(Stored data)
= Beginning of Section =
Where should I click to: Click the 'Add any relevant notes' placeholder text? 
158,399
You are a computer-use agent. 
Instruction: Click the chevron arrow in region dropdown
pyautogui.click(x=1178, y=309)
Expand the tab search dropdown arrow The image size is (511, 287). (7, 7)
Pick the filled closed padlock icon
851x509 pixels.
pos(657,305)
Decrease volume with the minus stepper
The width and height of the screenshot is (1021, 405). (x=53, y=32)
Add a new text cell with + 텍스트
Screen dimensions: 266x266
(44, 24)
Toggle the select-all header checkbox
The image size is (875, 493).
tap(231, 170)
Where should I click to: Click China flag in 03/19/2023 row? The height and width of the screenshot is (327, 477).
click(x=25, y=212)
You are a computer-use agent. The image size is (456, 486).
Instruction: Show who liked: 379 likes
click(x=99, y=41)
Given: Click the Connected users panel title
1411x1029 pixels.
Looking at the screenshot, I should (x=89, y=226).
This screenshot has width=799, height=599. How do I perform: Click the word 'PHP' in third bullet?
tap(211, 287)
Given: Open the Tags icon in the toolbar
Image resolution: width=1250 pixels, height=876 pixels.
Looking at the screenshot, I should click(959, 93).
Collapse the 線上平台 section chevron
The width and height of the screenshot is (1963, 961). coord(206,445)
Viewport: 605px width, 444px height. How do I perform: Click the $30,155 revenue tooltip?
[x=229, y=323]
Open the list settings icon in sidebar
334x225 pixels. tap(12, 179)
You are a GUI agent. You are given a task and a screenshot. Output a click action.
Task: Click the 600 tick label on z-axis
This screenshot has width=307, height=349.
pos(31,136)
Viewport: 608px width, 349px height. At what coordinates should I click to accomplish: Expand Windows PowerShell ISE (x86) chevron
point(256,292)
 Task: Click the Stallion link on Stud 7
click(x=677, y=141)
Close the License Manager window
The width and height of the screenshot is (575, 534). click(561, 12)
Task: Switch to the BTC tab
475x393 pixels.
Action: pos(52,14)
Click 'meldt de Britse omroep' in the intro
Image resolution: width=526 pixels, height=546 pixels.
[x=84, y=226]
= End of Section =
INSTRUCTIONS TO FOLLOW:
Each line above must be reproduced exactly as it stands.

YOUR RESPONSE:
Where should I click to: Click the 'Add any relevant notes' placeholder text? 
158,399
You are a computer-use agent. 
Instruction: Click the chevron arrow in region dropdown
pyautogui.click(x=1178, y=309)
Expand the tab search dropdown arrow The image size is (511, 287). (7, 7)
Pick the filled closed padlock icon
851x509 pixels.
pos(657,305)
Decrease volume with the minus stepper
The width and height of the screenshot is (1021, 405). (x=53, y=32)
Add a new text cell with + 텍스트
Screen dimensions: 266x266
(44, 24)
Toggle the select-all header checkbox
The image size is (875, 493).
tap(231, 170)
Where should I click to: Click China flag in 03/19/2023 row? The height and width of the screenshot is (327, 477).
click(x=25, y=212)
You are a computer-use agent. The image size is (456, 486).
Instruction: Show who liked: 379 likes
click(x=99, y=41)
Given: Click the Connected users panel title
1411x1029 pixels.
Looking at the screenshot, I should (x=89, y=226).
This screenshot has width=799, height=599. How do I perform: Click the word 'PHP' in third bullet?
tap(211, 287)
Given: Open the Tags icon in the toolbar
Image resolution: width=1250 pixels, height=876 pixels.
Looking at the screenshot, I should click(959, 93).
Collapse the 線上平台 section chevron
The width and height of the screenshot is (1963, 961). coord(206,445)
Viewport: 605px width, 444px height. How do I perform: Click the $30,155 revenue tooltip?
[x=229, y=323]
Open the list settings icon in sidebar
334x225 pixels. tap(12, 179)
You are a GUI agent. You are given a task and a screenshot. Output a click action.
Task: Click the 600 tick label on z-axis
This screenshot has width=307, height=349.
pos(31,136)
Viewport: 608px width, 349px height. At what coordinates should I click to accomplish: Expand Windows PowerShell ISE (x86) chevron
point(256,292)
 Task: Click the Stallion link on Stud 7
click(x=677, y=141)
Close the License Manager window
The width and height of the screenshot is (575, 534). click(561, 12)
Task: Switch to the BTC tab
475x393 pixels.
Action: pos(52,14)
Click 'meldt de Britse omroep' in the intro
Image resolution: width=526 pixels, height=546 pixels.
[x=84, y=226]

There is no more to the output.